The majority of the surveyed corporate investors (73%) plan to make at least four investment a year. This suggests that corporates are not slowing down despite current challenges, according to preliminary data from our GCV Touchstone annual survey
Slightly more than a quarter of the surveyed corporate investors (27%) plan to make up to three investments per year, while nearly four out of every 10 (39%) plan to make between four and six investments. Only about a fifth of the surveyed report to have plans to make more than 10 investments per annum.
The numbers show that corporate investors remain committed to a steady pace of investing, despite the big correction we have seen in the corporate investment market this year. These numbers are very similar to our survey findings last year when we also had 73% of respondents saying they would make at least four investments a year.
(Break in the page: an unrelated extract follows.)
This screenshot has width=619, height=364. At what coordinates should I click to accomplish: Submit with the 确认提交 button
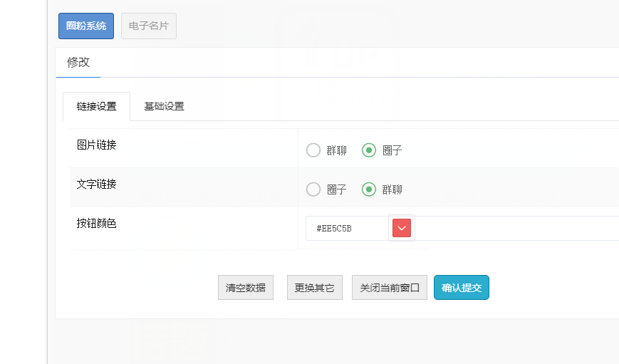click(x=462, y=288)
In fact, the only small change has been that there are slightly more respondents who say they will make 7 to 9 investments (15% last year vs 16% this year) and those planning to make 10 or more (17% last year vs 18% this year).
This runs counter to the often-quoted idea that corporate VCs are not fully committed as active investors in the venture capital space, and will disappear in times of economic difficulty.
So far, at least, it doesn’t seem that corporate investors are slowing down at all. We’ve seen this in the snap polls that we run in the GCV Newsletter. We recently asked about our readers’ intention to invest in the coming year.
There are far fewer respondents in our newsletter polls than in the GCV Touchstone annual survey, but these still give us a steer, and these poll results are very clear. Only 16% of respondents are planning to do fewer deals, while 38% plan to keep the pace the same and 46% plan to do more.